South Korea Constitutional Court: State Will No Longer Prosecute Adultery, Extramarital Affairs

By Isaiah Narciso
South Korea Adultery Law, Marriage
Damien Meyer (AFP/File)

In a move that could potentially change society in that East Asian country, the South Korea Constitutional Court voted on Thursday to strike down a law that prohibited adultery, including cheating and extramarital affairs.

According to Steven Borowiec of the Los Angeles Times, seven of nine justices on the Constitutional Court voted to nullify the law that prohibited extramarital affairs. The justices in favor of scrapping the law, which has been in effect since 1953, argued that it was an unconstitutional limit on personal freedom.

"Even if adultery should be condemned as immoral, state power should not intervene in individuals' private lives," presiding judge Park Han-Chul said. "Public conceptions of individuals' rights in their sexual lives have undergone changes."

According to ABC Australia, anyone who violated the adultery law could previously be imprisoned for up to two years. The law has faced serious challenges in court four times before, but those efforts were unsuccessful.

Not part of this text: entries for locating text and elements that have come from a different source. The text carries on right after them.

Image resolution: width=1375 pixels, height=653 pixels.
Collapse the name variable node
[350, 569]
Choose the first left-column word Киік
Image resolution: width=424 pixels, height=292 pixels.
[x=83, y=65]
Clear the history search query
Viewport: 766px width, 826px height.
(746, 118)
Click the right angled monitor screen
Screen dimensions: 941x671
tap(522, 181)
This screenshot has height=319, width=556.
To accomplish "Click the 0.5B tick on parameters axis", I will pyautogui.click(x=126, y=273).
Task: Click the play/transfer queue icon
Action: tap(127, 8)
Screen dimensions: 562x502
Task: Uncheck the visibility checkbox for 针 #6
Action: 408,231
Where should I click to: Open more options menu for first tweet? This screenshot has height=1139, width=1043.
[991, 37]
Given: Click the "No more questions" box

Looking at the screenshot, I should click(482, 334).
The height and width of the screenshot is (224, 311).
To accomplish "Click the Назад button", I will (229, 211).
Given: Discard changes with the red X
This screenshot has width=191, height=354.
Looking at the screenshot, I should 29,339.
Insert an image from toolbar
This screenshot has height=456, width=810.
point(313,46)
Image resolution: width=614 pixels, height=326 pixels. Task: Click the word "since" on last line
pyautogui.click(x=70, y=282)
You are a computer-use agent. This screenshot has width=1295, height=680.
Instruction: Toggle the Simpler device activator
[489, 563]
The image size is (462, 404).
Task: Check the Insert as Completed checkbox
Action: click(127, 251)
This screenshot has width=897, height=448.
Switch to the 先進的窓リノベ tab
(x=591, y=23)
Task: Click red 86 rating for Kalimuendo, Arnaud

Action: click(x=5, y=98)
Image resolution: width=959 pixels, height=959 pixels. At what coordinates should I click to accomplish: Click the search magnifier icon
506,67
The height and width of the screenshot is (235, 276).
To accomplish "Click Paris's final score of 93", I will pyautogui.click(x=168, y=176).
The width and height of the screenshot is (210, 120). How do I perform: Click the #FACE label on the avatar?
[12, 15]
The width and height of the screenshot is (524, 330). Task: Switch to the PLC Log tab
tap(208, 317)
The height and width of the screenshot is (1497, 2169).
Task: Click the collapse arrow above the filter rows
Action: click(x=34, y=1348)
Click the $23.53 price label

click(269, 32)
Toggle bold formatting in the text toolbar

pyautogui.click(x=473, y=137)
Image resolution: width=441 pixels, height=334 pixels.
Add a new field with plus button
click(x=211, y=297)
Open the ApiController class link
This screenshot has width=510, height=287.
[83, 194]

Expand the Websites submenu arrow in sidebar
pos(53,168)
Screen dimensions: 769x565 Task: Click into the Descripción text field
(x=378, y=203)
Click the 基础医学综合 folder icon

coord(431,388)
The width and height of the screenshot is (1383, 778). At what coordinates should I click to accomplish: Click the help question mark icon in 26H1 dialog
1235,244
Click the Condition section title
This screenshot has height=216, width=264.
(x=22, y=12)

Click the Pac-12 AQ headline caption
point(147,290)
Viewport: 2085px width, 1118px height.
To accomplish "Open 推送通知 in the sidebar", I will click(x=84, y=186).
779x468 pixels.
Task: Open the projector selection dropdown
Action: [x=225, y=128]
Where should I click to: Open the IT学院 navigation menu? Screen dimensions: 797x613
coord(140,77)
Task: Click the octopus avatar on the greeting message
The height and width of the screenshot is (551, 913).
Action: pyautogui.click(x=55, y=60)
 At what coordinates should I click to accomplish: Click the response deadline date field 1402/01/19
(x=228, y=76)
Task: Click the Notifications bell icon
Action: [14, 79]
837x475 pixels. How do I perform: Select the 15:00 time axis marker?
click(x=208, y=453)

ABC Australia reported that the number of prosecutions for adultery in South Korea has gone down, noting that almost 5,500 people were formally charged with that action in the past six years. Prison terms for convicted adulterers have taken a steep drop too, from 216 people jailed in 2004 to only 22 since 2008.

"Under the law, adultery could only be prosecuted if an injured party complained, and any case was closed immediately if the plaintiff dropped the charge - a common occurrence that often involved a financial settlement," ABC Australia wrote.

According to ABC Australia, the South Korean law was based on a belief that adultery damaged families and challenged the social order. It was also originally introduced to protect the rights of women in marriages.

"Adultery must be censured morally and socially, but such a law is inappropriate in a modern society," Ko Seon-Ju, an activist with the group Healthy Families, said. "It used to be an effective legal tool to protect female rights, but equal rights legislation has improved."

Ko added that adultery "should be dealt with through dialogue between the partners, not by law."

The Los Angeles Times reported that "signs of infidelity" can be easy to spot in any South Korean city.

"Clustered around any train or bus station are 'love motels' whose customers include people having affairs and privacy-seeking young couples who still live with their parents," Borowiec wrote.

Borowiec reported that based on the court's data, 53,000 South Koreans have been indicted on adultery charges since 1985, including 900 last year. However, the Supreme Prosecutors' Office noted that few of them ever served time in prison.

According to Borowiec, now that the law has been struck down, court officials said that anyone convicted of adultery since 2008 could have their charges dismissed or be eligible for a retrial.